### ASSIGNED TASK
Copy the entries below verbatim, from the line containing "The image size is (1577, 827)." through the line containing "coordinates (915, 22).", with both of those lines included.

### AVAILABLE RECORDS

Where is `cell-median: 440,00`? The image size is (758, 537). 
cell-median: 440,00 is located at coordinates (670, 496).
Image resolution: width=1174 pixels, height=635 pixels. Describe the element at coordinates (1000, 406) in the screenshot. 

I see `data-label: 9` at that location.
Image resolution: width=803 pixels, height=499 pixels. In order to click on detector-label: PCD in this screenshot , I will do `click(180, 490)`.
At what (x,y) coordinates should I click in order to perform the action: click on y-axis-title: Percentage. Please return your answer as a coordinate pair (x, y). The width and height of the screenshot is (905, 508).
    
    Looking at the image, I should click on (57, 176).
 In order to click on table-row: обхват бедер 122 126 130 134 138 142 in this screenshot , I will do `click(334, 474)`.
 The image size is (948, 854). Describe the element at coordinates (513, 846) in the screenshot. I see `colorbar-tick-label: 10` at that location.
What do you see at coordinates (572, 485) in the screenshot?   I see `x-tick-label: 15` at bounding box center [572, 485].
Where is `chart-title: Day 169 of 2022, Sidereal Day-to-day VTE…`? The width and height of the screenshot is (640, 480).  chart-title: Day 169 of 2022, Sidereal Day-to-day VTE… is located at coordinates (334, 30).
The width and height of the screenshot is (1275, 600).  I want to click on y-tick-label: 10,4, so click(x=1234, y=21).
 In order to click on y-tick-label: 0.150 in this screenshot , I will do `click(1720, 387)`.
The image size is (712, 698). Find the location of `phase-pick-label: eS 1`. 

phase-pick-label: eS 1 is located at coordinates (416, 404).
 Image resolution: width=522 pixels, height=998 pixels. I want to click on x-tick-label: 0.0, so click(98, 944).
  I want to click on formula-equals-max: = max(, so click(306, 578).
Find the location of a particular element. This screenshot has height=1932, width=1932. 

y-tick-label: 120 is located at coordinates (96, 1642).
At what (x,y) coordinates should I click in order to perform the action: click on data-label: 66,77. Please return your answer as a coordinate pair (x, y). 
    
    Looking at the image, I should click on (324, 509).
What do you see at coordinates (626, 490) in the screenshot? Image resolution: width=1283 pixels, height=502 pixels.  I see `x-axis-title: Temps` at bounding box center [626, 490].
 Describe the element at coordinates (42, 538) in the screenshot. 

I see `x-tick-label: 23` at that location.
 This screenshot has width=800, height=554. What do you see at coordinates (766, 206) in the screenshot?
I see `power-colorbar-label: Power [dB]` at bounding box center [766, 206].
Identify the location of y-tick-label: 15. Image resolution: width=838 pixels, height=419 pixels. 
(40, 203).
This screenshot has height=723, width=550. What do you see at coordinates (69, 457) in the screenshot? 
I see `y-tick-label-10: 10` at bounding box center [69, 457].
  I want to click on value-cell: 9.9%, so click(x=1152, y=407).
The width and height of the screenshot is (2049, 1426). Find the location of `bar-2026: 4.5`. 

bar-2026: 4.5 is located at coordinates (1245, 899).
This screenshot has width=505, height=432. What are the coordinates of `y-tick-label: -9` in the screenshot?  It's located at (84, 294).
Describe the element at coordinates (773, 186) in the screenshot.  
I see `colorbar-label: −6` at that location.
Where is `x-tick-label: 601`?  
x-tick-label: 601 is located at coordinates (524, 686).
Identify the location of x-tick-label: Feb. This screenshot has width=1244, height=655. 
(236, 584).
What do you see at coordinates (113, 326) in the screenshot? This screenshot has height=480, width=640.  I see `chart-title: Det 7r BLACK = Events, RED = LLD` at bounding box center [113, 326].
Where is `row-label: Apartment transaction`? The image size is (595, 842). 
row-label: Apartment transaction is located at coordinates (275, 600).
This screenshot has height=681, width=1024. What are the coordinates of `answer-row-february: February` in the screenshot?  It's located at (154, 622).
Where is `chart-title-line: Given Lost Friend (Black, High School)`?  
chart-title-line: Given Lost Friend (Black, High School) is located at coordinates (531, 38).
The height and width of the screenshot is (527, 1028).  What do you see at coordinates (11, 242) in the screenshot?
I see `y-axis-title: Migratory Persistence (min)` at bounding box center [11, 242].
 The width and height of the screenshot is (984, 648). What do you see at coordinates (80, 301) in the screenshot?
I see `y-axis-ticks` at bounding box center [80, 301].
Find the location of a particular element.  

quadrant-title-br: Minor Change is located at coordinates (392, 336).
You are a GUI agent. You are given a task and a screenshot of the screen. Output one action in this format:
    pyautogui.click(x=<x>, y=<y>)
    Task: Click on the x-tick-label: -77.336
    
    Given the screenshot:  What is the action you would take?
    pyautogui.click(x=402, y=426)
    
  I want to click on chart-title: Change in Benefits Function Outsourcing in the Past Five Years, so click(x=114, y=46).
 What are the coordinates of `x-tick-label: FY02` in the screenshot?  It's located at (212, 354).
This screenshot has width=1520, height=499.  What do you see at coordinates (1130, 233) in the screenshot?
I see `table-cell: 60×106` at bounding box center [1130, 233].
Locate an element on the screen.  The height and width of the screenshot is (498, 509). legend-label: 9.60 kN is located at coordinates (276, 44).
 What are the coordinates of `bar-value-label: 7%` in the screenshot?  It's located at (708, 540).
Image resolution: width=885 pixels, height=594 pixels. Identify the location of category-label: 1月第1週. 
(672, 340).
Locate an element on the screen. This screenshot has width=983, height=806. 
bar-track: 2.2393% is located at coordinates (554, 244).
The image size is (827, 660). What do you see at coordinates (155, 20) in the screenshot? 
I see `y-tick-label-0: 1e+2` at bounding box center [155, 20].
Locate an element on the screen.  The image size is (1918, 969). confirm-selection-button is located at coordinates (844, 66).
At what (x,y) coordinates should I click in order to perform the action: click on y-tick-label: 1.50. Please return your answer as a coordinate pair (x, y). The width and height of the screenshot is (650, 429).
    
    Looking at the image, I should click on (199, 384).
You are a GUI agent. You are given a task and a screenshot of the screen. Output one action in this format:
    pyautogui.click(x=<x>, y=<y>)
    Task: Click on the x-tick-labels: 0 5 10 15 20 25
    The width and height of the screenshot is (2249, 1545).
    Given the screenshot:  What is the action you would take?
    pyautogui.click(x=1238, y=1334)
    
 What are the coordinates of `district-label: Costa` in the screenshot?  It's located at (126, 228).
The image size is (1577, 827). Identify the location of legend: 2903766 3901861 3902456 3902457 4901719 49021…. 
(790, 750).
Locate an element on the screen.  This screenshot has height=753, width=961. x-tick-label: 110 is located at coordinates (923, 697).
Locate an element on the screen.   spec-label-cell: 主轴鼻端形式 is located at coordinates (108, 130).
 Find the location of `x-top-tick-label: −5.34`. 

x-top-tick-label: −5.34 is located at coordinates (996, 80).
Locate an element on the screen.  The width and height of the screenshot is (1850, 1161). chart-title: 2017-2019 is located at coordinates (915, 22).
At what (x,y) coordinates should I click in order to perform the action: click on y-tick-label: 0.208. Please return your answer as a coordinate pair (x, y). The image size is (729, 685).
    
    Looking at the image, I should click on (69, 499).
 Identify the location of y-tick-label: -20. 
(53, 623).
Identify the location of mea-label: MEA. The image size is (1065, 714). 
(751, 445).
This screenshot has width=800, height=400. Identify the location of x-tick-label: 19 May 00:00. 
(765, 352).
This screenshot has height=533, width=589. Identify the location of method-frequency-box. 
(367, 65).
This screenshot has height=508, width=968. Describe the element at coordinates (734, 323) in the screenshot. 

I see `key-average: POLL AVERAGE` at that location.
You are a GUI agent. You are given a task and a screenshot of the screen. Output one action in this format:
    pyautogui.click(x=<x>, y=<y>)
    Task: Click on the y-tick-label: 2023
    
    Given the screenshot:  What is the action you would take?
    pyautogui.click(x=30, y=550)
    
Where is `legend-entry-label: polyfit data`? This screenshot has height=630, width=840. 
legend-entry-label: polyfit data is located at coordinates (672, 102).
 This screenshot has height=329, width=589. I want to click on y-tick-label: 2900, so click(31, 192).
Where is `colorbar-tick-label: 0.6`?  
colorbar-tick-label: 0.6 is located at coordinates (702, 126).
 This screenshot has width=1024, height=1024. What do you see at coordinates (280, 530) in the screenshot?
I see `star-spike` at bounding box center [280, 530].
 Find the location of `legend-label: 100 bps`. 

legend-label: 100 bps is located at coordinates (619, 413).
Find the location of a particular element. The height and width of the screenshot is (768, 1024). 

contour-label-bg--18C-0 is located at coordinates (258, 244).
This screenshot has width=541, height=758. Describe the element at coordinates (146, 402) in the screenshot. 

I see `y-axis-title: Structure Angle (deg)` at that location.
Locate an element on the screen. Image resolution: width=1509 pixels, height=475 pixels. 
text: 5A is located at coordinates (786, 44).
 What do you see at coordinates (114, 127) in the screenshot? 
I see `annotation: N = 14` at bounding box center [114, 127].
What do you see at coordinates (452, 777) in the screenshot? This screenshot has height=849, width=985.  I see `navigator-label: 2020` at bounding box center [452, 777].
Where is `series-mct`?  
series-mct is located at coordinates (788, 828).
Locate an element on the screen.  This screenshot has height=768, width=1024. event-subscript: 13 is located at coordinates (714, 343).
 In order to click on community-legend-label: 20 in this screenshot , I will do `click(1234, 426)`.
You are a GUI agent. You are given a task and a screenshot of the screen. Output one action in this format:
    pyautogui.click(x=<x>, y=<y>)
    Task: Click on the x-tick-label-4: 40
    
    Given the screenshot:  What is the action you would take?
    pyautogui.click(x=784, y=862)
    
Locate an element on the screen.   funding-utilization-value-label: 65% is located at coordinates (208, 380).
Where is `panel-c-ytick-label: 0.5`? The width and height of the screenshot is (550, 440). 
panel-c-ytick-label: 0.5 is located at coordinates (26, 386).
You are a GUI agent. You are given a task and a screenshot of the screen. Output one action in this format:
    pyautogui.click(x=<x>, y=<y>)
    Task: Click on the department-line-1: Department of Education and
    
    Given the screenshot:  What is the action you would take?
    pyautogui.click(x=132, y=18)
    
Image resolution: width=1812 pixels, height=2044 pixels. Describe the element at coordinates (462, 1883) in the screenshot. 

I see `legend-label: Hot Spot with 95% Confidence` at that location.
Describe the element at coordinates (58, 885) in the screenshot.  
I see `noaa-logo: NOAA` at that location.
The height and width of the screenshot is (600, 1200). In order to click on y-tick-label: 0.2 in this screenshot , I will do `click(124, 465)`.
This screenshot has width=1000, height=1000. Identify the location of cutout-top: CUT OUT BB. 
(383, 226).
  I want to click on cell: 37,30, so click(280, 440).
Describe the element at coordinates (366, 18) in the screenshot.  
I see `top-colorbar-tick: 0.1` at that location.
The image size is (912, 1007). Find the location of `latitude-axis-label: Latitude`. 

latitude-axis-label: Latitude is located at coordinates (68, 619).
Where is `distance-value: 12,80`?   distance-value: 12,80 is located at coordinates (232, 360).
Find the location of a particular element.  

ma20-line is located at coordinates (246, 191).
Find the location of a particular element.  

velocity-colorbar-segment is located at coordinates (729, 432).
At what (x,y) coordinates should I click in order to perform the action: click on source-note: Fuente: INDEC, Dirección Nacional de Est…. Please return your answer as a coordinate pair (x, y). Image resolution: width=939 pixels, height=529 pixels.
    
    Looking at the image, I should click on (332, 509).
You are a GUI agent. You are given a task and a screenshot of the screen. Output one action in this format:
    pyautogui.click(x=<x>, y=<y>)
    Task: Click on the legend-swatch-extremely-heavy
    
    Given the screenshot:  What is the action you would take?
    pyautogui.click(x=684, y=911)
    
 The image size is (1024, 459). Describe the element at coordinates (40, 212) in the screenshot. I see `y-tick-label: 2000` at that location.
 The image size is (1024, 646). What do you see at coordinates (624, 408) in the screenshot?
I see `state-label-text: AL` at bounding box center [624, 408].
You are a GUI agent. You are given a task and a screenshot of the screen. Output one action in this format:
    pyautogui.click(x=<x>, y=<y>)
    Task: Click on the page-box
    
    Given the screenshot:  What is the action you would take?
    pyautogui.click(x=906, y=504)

### RESULT BELOW
The image size is (1577, 827). Identify the location of legend: 2903766 3901861 3902456 3902457 4901719 49021…. 
(790, 750).
Locate an element on the screen.  This screenshot has height=753, width=961. x-tick-label: 110 is located at coordinates (923, 697).
Locate an element on the screen.   spec-label-cell: 主轴鼻端形式 is located at coordinates (108, 130).
 Find the location of `x-top-tick-label: −5.34`. 

x-top-tick-label: −5.34 is located at coordinates (996, 80).
Locate an element on the screen.  The width and height of the screenshot is (1850, 1161). chart-title: 2017-2019 is located at coordinates (915, 22).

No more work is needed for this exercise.